+++ Data +++

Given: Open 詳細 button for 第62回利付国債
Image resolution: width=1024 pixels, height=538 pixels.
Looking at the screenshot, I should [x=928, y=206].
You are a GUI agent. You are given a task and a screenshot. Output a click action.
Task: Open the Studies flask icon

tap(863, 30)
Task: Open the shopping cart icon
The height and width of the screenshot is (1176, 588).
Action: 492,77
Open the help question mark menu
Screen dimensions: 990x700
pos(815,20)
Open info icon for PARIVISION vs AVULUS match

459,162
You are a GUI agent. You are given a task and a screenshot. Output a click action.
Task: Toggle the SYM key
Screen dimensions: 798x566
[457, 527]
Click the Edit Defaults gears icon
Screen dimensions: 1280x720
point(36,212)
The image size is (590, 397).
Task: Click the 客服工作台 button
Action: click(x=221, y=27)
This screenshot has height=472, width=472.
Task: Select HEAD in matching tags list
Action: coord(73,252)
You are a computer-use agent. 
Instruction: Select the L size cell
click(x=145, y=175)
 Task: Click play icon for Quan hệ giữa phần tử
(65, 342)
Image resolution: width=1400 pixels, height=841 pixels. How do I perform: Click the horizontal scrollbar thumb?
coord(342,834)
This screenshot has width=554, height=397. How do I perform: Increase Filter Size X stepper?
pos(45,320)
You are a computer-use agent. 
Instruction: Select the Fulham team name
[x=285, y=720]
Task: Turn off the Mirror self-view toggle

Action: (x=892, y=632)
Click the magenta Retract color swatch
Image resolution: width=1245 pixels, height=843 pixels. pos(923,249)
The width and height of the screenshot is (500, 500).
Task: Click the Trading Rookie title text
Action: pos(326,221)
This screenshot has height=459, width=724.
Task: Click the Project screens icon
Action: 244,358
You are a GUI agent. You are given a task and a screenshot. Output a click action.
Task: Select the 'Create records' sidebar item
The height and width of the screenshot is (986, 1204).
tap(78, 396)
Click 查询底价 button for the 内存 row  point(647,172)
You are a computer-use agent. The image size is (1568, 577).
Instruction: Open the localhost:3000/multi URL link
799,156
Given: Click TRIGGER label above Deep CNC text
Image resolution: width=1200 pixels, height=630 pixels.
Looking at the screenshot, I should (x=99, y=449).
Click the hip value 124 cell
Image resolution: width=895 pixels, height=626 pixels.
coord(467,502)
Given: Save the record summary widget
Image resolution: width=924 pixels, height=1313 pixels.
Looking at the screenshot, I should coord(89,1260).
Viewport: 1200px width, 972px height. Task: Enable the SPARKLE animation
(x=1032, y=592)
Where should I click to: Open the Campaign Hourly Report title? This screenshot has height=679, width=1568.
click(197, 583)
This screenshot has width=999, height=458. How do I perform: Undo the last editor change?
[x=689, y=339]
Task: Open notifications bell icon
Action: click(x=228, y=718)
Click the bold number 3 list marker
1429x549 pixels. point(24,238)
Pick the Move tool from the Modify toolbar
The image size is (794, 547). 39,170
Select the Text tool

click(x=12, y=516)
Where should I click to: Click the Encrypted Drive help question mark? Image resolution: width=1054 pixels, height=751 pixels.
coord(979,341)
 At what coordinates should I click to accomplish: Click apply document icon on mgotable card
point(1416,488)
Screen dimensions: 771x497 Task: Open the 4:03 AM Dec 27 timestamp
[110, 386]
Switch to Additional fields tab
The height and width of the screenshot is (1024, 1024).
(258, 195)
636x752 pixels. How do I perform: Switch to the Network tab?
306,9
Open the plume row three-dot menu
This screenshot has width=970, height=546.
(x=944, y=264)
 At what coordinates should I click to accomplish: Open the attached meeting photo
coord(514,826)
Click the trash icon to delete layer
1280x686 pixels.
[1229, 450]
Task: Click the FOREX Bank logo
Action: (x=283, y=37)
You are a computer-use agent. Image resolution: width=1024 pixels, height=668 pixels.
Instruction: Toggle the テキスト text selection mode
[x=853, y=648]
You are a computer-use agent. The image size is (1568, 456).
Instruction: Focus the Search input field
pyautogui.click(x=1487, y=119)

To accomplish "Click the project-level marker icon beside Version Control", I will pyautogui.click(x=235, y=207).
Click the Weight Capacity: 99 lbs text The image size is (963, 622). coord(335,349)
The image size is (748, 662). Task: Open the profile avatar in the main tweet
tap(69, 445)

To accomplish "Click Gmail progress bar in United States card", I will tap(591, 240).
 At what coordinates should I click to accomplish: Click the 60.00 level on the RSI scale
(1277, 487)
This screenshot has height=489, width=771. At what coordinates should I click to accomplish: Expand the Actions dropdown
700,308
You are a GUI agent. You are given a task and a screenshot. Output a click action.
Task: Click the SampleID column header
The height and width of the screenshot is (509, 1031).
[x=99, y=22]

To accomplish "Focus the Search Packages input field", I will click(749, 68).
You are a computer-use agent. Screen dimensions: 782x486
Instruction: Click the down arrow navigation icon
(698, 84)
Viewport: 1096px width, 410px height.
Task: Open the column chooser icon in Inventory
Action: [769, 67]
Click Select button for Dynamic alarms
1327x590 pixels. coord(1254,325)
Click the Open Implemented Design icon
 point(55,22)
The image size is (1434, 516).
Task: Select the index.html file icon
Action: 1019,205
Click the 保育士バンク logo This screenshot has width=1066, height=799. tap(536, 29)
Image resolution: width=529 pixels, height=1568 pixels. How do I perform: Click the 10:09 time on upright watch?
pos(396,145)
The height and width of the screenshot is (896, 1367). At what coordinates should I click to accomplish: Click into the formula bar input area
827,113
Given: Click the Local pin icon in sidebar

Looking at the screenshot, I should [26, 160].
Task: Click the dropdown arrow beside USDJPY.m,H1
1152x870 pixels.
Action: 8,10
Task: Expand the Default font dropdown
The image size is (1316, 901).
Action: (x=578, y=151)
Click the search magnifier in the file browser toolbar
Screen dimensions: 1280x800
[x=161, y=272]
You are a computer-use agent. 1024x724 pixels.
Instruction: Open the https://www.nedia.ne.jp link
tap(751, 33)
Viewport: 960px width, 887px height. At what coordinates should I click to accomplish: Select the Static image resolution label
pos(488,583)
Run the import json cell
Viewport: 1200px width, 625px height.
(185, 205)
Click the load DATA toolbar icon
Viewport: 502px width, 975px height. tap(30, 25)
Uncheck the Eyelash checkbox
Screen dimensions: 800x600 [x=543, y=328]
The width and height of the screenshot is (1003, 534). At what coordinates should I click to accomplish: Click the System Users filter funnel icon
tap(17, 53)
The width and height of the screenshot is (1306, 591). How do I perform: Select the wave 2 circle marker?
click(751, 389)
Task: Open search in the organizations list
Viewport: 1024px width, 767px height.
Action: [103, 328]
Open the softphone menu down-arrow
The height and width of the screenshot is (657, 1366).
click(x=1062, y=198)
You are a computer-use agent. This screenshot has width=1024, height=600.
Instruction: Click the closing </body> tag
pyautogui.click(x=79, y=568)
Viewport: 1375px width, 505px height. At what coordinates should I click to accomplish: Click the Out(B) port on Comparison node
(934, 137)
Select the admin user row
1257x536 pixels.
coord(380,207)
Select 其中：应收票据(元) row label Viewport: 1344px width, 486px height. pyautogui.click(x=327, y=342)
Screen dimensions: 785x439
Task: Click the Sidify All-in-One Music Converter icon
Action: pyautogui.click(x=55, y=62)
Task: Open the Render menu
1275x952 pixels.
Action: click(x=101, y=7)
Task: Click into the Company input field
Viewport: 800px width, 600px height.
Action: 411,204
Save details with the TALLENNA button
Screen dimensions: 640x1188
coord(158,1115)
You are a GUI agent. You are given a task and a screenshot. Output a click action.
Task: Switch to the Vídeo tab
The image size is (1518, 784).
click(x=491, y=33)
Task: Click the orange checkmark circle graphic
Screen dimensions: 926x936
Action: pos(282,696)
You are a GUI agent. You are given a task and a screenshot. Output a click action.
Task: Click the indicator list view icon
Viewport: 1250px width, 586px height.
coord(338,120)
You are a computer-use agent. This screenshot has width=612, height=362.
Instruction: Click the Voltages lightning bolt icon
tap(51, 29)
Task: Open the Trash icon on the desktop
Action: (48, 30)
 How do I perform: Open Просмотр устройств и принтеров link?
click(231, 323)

+++

§ What is needed
In the entries above, find each line that includes the string "will" and copy it.

§ Result of the exercise
To accomplish "Click the project-level marker icon beside Version Control", I will pyautogui.click(x=235, y=207).
To accomplish "Click Gmail progress bar in United States card", I will tap(591, 240).
To accomplish "Focus the Search Packages input field", I will click(749, 68).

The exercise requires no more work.